Around the Capitol this afternoon, it certainly feels like the Friday before a deadline. 

Late today, Republicans on the Joint Select Committee on Deficit Reduction, along with Speaker of the House John Boehner, R-Ohio, offered a “last-ditch, “plan B” proposal to Democrats, in case the negotiators on the so-called “supercommittee” fail to reach their target.

 A Republican aide said the plan was “designed to be the lowest of the low-hanging fruit, stuff that everyone agrees on,” so that if supercommittee members fail to reach the big agreement at least there will be something left to salvage.

 The Republican plan, as offered late today to Democrats, is well below the mandated $1.2 trillion cuts the committee is supposed to come up with. 

 The plan calls for $643 billion in cuts over the next decade, including $229 billion in additional revenues and $316 billion in spending cuts. The plan does not touch Social Security, Medicare or Medicaid.  To entice Democrats further, the Republican plan closes the corporate jet tax loophole.
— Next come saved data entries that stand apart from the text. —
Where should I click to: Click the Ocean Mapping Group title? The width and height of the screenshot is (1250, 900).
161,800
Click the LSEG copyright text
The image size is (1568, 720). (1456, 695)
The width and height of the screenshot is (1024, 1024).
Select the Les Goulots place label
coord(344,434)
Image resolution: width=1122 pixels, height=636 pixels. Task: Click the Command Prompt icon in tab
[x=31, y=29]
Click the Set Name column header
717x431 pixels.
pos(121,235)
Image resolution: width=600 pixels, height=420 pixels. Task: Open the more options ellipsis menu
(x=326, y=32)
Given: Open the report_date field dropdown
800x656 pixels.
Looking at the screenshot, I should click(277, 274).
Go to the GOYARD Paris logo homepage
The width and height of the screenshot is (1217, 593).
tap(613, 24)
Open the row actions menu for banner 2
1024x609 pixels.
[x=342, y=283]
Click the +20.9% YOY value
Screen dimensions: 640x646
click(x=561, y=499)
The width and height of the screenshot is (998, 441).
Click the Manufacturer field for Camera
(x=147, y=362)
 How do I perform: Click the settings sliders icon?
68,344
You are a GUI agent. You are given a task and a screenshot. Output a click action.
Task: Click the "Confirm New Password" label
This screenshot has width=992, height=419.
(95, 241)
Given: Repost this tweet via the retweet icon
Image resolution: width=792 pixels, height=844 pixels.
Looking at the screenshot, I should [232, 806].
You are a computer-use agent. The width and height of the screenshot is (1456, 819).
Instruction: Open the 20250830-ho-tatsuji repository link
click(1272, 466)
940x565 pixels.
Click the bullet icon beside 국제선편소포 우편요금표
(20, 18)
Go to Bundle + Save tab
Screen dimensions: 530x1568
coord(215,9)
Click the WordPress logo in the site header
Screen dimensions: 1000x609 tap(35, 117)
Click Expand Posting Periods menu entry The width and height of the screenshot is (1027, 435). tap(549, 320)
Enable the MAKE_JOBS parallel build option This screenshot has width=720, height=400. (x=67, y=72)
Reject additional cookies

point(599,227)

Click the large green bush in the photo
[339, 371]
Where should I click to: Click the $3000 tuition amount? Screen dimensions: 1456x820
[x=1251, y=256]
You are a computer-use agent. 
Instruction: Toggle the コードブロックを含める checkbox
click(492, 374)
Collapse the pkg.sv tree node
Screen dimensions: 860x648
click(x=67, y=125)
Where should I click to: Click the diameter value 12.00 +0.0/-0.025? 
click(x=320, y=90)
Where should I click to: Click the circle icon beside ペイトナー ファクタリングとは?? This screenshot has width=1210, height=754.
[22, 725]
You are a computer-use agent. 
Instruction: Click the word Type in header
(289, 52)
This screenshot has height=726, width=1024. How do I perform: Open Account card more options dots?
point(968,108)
 Republican aides said the plan draws directly from former debt groups like Simpson/Bowles and Rivlin/Domenici. Aides stressed that even while they were offering the contingency plan, Republicans still continued to search for a way forward to achieve $1.2 trillion or more in deficit reduction, but this offer should serve as a back-up plan.

 But Democrats were not buying it, and immediately rejected the Republican proposal today.

“From what I’ve heard, it does not meet, even close to coming to meet, the issues that we set out from the beginning: fair and balanced,” a visibly frustrated Sen. Patty Murray, Democratic co-chairwoman of the supercommittee, said today. “The wealthiest among us need to participate and we are still waiting for a revenue plan from the Republicans that meets that test.”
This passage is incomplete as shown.